• _Assigned task A_
Please state who a report of sexual assault may be filed with, according to the Los Rios sexual assault support text.
• _Assigned task B_
Carry on the Los Rios sexual assault support text, starting after its last sentence.

*** Text section ***

Each of the four Los Rios colleges has procedures in place to support those who report sexual assault (which includes sexual violence, relationship violence, and stalking).

File a Report of Sexual Assault

File a Report of Sexual Assault

You may file a report of sexual assault with police or a Title IX Officer. If you were assaulted while violating a college policy or a criminal statute (such as drinking alcohol on campus), please do not let it stop you from reporting the assault.

File a Report

Get Support

If you know someone who is in danger of dating or domestic violence, or needs immediate help, call 911. We offer support services for students and employees who have experienced any form of sexual assault, including dating and domestic violence. We also have recommendations for off-campus support services.

Sexual Violence: Get Support

We offer support services for students and employees who have experienced any form of sexual assault. We also have recommendations for off-campus support services.

Get Support

Sexual Violence: Help a Friend

If a friend or colleague has experienced sexual assault (including sexual violence, relationship violence, and stalking), there are ways you can help support that person.

*** End of Text section ***
*** Given data ***

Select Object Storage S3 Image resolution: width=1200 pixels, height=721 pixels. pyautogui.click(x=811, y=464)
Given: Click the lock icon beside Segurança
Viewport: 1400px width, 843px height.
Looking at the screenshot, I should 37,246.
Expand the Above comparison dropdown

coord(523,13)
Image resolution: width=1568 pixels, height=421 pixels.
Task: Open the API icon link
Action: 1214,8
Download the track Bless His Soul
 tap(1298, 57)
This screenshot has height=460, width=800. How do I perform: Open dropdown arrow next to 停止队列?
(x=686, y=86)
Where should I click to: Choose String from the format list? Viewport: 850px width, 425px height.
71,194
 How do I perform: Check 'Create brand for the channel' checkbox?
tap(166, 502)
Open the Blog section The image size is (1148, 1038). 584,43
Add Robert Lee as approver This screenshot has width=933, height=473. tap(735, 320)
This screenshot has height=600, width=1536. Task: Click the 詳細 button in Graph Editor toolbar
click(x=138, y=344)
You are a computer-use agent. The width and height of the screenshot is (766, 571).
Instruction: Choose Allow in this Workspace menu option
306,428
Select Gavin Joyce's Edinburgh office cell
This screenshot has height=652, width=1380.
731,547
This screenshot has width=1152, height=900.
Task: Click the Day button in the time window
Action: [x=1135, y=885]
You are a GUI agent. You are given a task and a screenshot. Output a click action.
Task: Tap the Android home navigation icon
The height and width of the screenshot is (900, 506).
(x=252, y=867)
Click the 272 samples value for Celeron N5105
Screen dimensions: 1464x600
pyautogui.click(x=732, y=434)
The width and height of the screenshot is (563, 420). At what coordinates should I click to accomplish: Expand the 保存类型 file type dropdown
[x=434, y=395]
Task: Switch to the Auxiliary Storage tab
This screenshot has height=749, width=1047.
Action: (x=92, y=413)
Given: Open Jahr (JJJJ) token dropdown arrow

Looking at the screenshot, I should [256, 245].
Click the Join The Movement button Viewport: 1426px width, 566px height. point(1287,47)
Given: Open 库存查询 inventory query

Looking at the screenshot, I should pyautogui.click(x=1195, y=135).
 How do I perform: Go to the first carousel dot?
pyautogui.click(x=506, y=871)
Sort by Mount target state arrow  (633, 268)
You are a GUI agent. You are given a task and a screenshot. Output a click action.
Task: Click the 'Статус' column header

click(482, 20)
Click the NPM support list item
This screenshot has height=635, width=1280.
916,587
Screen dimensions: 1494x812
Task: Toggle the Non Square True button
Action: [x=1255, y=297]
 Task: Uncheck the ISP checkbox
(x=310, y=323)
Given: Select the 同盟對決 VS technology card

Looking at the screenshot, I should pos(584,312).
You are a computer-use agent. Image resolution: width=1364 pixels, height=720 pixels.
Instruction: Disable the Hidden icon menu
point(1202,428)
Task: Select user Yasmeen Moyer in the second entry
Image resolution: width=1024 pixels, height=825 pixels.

*** End of Given data ***

• _Answer area A_
A report may be filed with police or a Title IX Officer.

• _Answer area B_
Help a Friend

Penalties For Domestic Violence and Sexual Battery

Though the penalties for domestic violence and sexual battery vary depending on the case, they often include:

  • Three years of probation
  • 52 weeks of domestic violence counseling
  • A fine determined by the court
  • Restitution to the victim in some cases
  • Public work service
  • Jail time in felony cases or cases involving severe injuries
  • Criminal penalties for sexual battery, for example, include:
    • Six months in jail for a misdemeanor
    • Up to four years in prison for felony offenses
    • Thousands of dollars in court fines
    • Registration as a sex offender
    • Restitution to the victim in some cases

Supplemental Resources

What to Do If You Are a Survivor of Dating or Domestic Violence

  • Get to a safe place.
  • Call a friend or family member to be with you.
  • Breathe deeply and remind yourself that you are of value, and that what has happened is wrong and in no way your fault.
  • Write down as much as you can remember about the assault and your assailant.
  • Receive medical attention or an evidentiary exam as soon as possible.
  • Get help:
    • Report the crime to LRPD, your local police department, or your college's Title IX Officer.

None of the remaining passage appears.